The ancient creature belonged to Lagerpetidae, a family of earliest-diverging pterosaur precursors.
“Dinosaurs and pterosaurs originated in the Middle or early Late Triassic epoch, and both groups survived the end-Triassic extinction and became the numerically dominant tetrapods in land and sky, respectively, during the Jurassic and Cretaceous periods,” said Federal University of Santa Maria paleontologist Rodrigo Temp Müller and his colleagues.
“As a result of a very scarce fossil record, the origins of these groups have been an obscure but strongly debated topic for decades.”
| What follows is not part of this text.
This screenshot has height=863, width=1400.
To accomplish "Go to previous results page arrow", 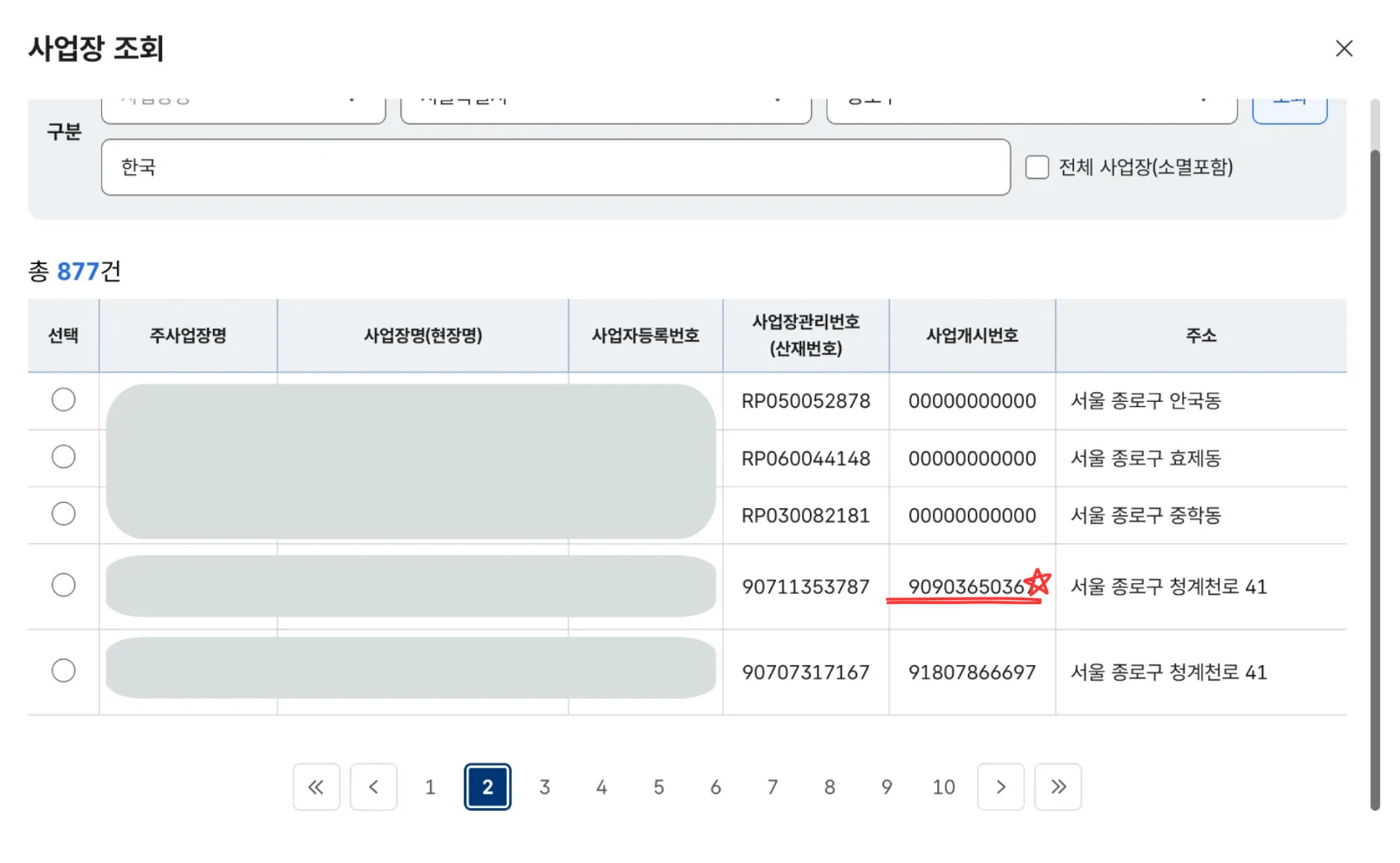I will tap(373, 786).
“However, a wave of recent discoveries dramatically increased our knowledge of both dinosaur and pterosaur precursors,” they said.
“It is now clear that their taxonomic diversity was considerably broader than previously thought, with several sub-clades (that is, aphanosaurs, lagerpetids and silesaurids) distributed throughout the ancient supercontinent Pangaea.”
“In spite of improvement in the fossil record of dinosaur and pterosaur precursors, their skulls and other regions of the skeleton (for example, hands) are still represented solely by fragmentary or poorly preserved specimens.”
“These knowledge gaps preclude more comprehensive ecomorphological and macro-evolutionary studies of these forerunners.”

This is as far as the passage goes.